For my final project, I worked on implementing image quilting — generating larger versions of smaller images that approximate the textures of the original image.
The general algorithm works best with images that already have the general texture “appearance”. As we’ll see later, it doesn’t work very well on non-textural images.
This first batch of attempts is done by randomly selecting blocks from the original image and then assorting them into a grid pattern. It’s understandably simple to implement, and while not horrible it’s certainly not the best we can do.
Again, we choose chunks from the original image and then lay them on top of each other to form the final generation. However, we don’t choose randomly. Instead, when deciding on adjacent chunks we sample blocks that have some degree of overlap, where overlap is defined as adjacent edges (left+right or top+bottom) having similar pixels when overlaid upon each other by some user-specified amount.
We sample all possible chunks from the original image and then find the chunks that when overlaid have the smallest difference from the texture we’ve built up so far. In my particular implementation I calculate the difference of two image regions (the error) through the difference in luminosity.
I also added some randomness to my selection algorithm — I found that often my algorithm would find pairs of blocks that overlapped well on both edges and looped them, which caused unpleasant repetition within the texture. Randomly discarding possible candidates helped alleviate this.
This ends up looking much better than the random selection. However, it is near impossible to always find good overlaps, so edge seams are still visible to an extent.
The core algorithm here is extremely similar to the above. The only difference is how we handle the overlapping regions.
In the prior section, we overlaid images left to right, top to bottom, giving chunks priority in that scan order (the image to the right of another would occupy the entire overlap space, causing the rectangular seam).
In this case, we instead look to find the best possible edge (a ragged edge) that separates adjacent chunks. We do this by calculating the squared difference between overlaid images (again, using luminosity), and create an image representation from that. Then we walk along the image, doing our best to stay on pixels with minimum error (that in our image representation will be represented as darker pixels). We then split along that bound.
The purple lines in the image above demonstrate the cut points.
Something to note is that cell size and overlap size (as said above), need to be manually tuned on a per-texture basis. Here’s an example of trying to generate textures given a checkerboard patter with a cell size that doesn’t align with the checkerboard size:
We do get a decent texture out of it, but the differing cell size doesn’t properly preserve the original texture of the image.

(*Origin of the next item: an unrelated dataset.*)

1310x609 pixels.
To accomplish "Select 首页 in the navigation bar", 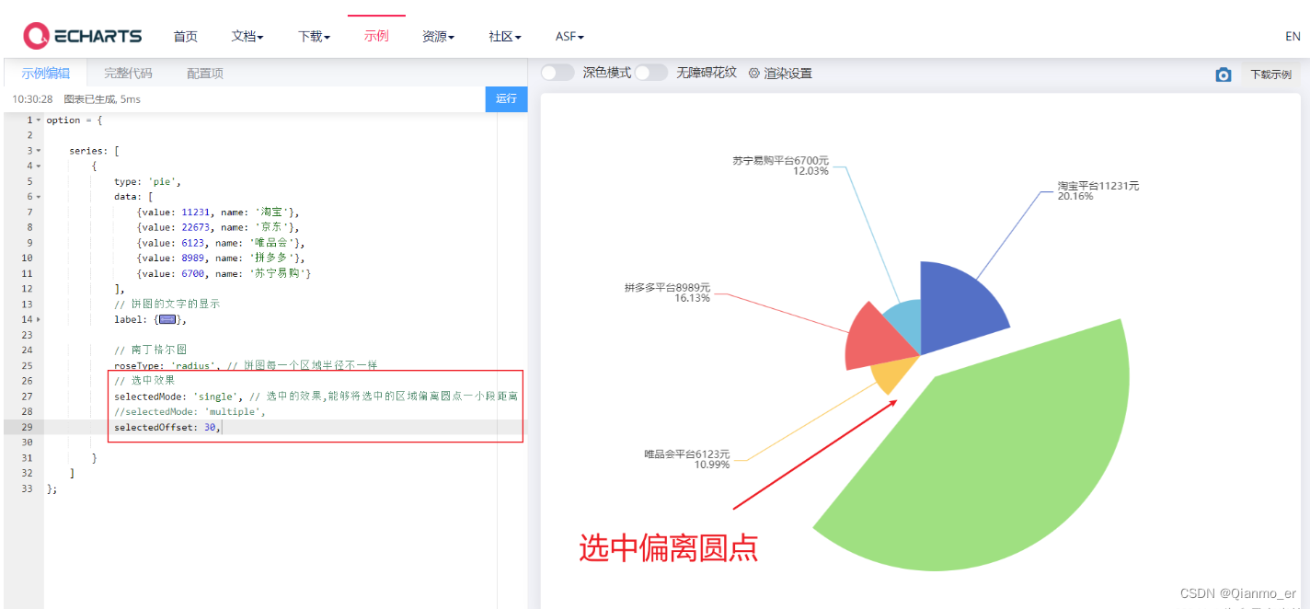I will 185,36.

Just for fun, as we said before, the general algorithm only works on images that already represent “textures” in some way. Trying them on portraits for example gives (un)expected results.
We can repurpose the algorithms above to add the ability to transfer textures between images.
The way we do this is to keep generation tied to a source image while referring to a texture. When selecting blocks from the texture, besides our edge-overlap heuristic, we also detect how similar that chunk is to the relevant chunk from the source image.
Note that this still requires proper selection of cell size, as well as a bias property that decides whether we weigh texture continuity or image relevance higher. Trying to map the leaves picture above to a portrait with too small of a cell size and too high of an image relevance produces a matching texture, but one that doesn’t properly represent the original texture.